My trip to Stult’s farm in Plainsboro, NJ was fruitful indeed. This family owned farm has been around since 1912 and they only sell what they grow. In addition, there are a ton of items you can pick yourself. Strawberry picking as a kid seemed like such an adventure!


I bought:

  • Middle Eastern zucchini
  • Eggplant
  • Peppers
  • Garlic
  • Onions
  • Tomatoes (Jersey tomatoes are THE BEST)
  • Basil
  • Corn


My haul in tow, I got home and looked at my goodies and decided to pass on my orginal plan and go with making Ratatouille instead!!!


Oh the deliciousness that awaits!  Ratatouille originated in Nice, France. It comes from the verb ‘toiller’ which means to toss. It started out as a peasant dish made by farmers in the summer. True Ratatouille only had tomatoes, zucchini, green and red bell peppers, onions and garlic. A bit later eggplant was added in.

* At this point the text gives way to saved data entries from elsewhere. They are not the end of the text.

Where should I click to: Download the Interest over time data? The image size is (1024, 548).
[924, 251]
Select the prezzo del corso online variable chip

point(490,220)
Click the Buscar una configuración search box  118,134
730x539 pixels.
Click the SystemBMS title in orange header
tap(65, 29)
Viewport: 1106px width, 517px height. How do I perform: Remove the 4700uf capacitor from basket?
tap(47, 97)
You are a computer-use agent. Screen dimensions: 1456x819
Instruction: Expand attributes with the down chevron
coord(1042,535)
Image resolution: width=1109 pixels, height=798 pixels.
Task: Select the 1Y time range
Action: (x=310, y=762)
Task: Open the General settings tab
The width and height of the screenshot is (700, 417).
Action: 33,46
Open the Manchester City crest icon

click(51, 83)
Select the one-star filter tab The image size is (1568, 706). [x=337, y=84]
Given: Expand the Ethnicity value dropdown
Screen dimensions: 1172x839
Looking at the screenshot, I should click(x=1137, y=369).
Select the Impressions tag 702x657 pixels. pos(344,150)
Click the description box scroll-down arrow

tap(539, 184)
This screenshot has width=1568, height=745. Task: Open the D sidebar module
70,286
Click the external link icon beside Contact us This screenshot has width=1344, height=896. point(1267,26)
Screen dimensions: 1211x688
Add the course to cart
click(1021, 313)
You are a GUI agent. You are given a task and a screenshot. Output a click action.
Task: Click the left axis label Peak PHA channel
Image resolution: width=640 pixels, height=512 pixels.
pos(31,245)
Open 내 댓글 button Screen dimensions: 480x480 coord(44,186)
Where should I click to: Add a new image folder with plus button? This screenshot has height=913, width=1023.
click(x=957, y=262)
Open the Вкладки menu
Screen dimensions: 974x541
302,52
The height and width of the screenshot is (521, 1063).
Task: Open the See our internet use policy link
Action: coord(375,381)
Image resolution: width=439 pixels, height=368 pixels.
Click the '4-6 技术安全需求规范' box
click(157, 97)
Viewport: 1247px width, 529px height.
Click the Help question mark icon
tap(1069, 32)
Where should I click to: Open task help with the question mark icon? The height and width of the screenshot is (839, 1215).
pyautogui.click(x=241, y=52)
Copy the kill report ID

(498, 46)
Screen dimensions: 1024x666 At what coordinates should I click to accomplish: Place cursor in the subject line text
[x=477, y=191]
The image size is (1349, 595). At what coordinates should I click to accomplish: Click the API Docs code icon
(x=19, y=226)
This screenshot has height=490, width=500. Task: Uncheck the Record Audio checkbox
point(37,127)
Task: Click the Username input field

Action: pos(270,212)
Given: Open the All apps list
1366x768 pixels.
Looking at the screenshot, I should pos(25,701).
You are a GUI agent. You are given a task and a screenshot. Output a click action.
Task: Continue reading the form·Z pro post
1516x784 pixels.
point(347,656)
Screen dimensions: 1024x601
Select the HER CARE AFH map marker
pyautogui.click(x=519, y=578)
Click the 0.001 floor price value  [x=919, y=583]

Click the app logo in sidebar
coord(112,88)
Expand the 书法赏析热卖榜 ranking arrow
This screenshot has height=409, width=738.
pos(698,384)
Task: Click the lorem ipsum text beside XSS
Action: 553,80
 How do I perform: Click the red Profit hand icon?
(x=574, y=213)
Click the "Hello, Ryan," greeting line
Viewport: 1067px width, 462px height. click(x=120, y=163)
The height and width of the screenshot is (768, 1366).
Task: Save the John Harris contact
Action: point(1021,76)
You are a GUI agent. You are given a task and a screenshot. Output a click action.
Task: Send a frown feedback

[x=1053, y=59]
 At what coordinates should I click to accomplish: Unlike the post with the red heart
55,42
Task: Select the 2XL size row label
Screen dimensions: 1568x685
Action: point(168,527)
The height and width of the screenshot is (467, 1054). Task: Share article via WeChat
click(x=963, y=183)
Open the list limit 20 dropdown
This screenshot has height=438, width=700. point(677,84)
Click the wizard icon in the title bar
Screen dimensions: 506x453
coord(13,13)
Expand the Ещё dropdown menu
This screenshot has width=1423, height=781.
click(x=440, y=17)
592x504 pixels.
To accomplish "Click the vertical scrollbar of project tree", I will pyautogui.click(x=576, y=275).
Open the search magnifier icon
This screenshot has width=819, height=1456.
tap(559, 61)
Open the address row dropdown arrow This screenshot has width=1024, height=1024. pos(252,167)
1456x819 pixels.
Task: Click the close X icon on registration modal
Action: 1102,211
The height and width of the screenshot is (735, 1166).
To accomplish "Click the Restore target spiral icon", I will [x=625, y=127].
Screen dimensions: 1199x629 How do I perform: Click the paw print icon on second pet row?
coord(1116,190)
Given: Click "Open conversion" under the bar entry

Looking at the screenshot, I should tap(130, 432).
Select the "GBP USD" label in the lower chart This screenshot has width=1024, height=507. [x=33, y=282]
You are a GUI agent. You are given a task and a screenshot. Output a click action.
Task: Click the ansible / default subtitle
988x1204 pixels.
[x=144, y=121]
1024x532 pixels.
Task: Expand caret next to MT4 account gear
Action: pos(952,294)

I like the rustic aspect of this dish mostly because it means that everything doesn’t have to be perfect. At least that’s how I interpret ‘rustic’. This dish does take some work, but boy is it worth it. It’s perfect for a casual dinner with friends or a Sunday meal. The leftovers make an easy Meatless Monday lunch!



  • 1 eggplant
  • 2 summer squash or zucchini
  • 3 tomatoes roughly diced and seeded
  • 2 peppers roughly chopped (I used red and yellow)
  • 4 cloves garlic minced
  • 1 onion roughly chopped
  • 3 springs fresh oregano removed from stem and chopped
  • 1 c mushrooms roughly chopped
  • 1/4-1/2 c olive oil
  • 1/4 red wine
  • 3/4 c vegetable broth or water
  • Salt and pepper to taste


  1. Cut the eggplant and zucchini lengthwise sprinkle with salt/pepper and grill 4-5 minutes per side
  2. Simultaneously, in a large dutch oven saute onions, peppers, garlic, oregano, mushrooms and corn
  3. Turn down the heat on dutch oven when the onions become translucent
  4. Roughly chop the eggplant and zucchini and add to mixture in dutch oven
  5. Add tomatoes, broth and wine.
  6. Simmer for 15-20 minutes
  7. Garnish with fresh basil
Serve hot!
You can serve over quinoa, rice or couscous. A crusty 7 grain bread would also be lip smackingly perfect.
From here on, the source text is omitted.